We live in a world of technology dichotomy; while many are grappling with Digital transformation and legacy systems, others have forged ahead with AI and ML to see remarkable progress.
A lot has changed in one year; AI has slowly turned from a costly and complex option to a necessity. Here is why:
- It is the only option for Accessible, Affordable, and Quality healthcare
- It can catalyze the shift from – physician-centric to more patient-centric care
- Shortage of care workers is a concerning issue
- Medical Error reduction and efficiency
According to McKinsey, AI and automation technologies can add value to nursing activities by 10% by 2030, while Accenture estimates that AI will engage with 20% of unmet demand by 2026. The estimates may vary, but AI is rising to be an integral part of the healthcare system.
Four Pillars of AI Applications in Healthcare
AI is adding value in many areas, but four areas remain the mainstay.
- Health Assistants and Personal Trainers
AI-based chatbots are being used as health assistants and personal trainers. Some of the use cases of chatbots in healthcare include scheduling doctor appointments, providing medication reminders, and identifying the condition based on symptoms. Start-ups like Babylon Health and
- Automated and Assisted Diagnosis & Treatment
AI-enabled chatbots are getting good at helping patients with self-diagnosis as well as in assisting doctors for the same based on symptoms and condition of the patient.
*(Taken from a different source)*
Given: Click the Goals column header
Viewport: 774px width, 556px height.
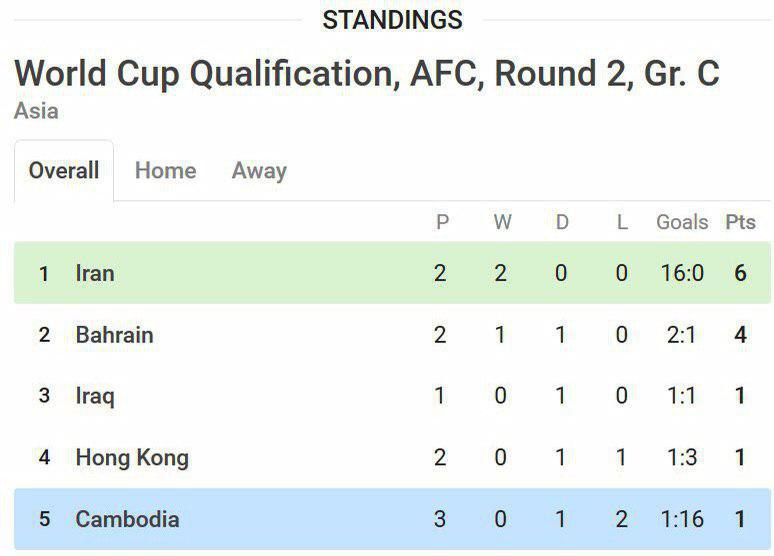Looking at the screenshot, I should pos(682,222).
Today, they function in an assistive capacity, but in the future, as acceptance grows, they will do more.
- Pregnancy Management
Monitor the progress and stay worry-free with early diagnosis.
- Real-time Patient Prioritization and Triage
Prescriptive analytics on patient data to enable accurate real-time case prioritization and triage.
- Personalized Medications and Care
AI uses patient data to identify the best treatment plans thereby lowering cost, improving cure effectiveness, and reducing time to recovery.
- Surgical Robots
Today, robotics has improved enough to assist surgeons, with rapid leaps in AI, their role would become increasingly integral to surgeries as they excel in repetitive and tedious tasks while helping surgeons increase the precision of surgery.
- Prescription Auditing
AI audit systems are getting good at lowering prescription errors.
- Clinical Trials
AI algorithms easily medical data and help in the identification of patients’ responses to treatments based on their characteristics, thereby, helping deliver personalized medicine and treatment at scale.
- Alternate Diagnosis
Not only digital, but microorganisms also evolve fast, and so is the research in the field. It is not possible to know every development and with the assistance of AI, physicians can get the benefit of an alternate diagnosis that can prevent error.
Medical Imaging and Diagnostic
- Error Free Diagnostic results
Be loose over millions of people every year due to misdiagnosis, and AI can help change that. Its accuracy in producing diagnosis results eliminates human error, thus saving lives and costs.
Intelligent Symptom Analysis
- Predictive and Early Diagnostics
Be it cancer, or tumor, or any other disease AI has incredible predictive power that analyzes the data t, o predict a condition at the earliest.
- Radiology Assistant
AI-enabled assistants produce the report of the scan with high accuracy.
- Diagnosis via Medical Imaging
Skin cancer, oxygen level, and many other conditions are now diagnosed by AI-powered medical imaging. The speed of results and their accuracy both are game-changing advancements.
Research and Development
- Data Mining
AI is currently being deployed in the data mining of medical records. Cognitive technologies are helping healthcare organizations leverage vast data trove to power diagnosis.
- Drug Discovery
AI-startups such as Helix respond to verbal questions and requests and help in augmenting efficiency, better lab safety, manage inventory while staying updated on recent research.
- Drug Design
AI is now powering and automating drug design and compound selection by predicting protein characteristics which enable researchers to simplify protein design, streamline production issues, and discover new protein features.
- Pandemic Detection
Applications such as BlueDot provide early warning systems for identifying pandemics by scanning hundreds and thousands of media sources worldwide in all the languages daily to foretell outbreaks in real-time.
- Genetic Engineering
AI helps companies produce better genetic material and identify the disease and its treatment.
Taking the Digital Leap with AI
AI is a rapidly evolving need for medical institutions. Yes, regulations, cybersecurity, and Privacy issues loom large, but it is the matter of addressing them and not of questioning the suitability of AI.
The playing field in AI is getting even by day and calls for companies of all shapes and sizes to accept AI and take its help in serving the patients better.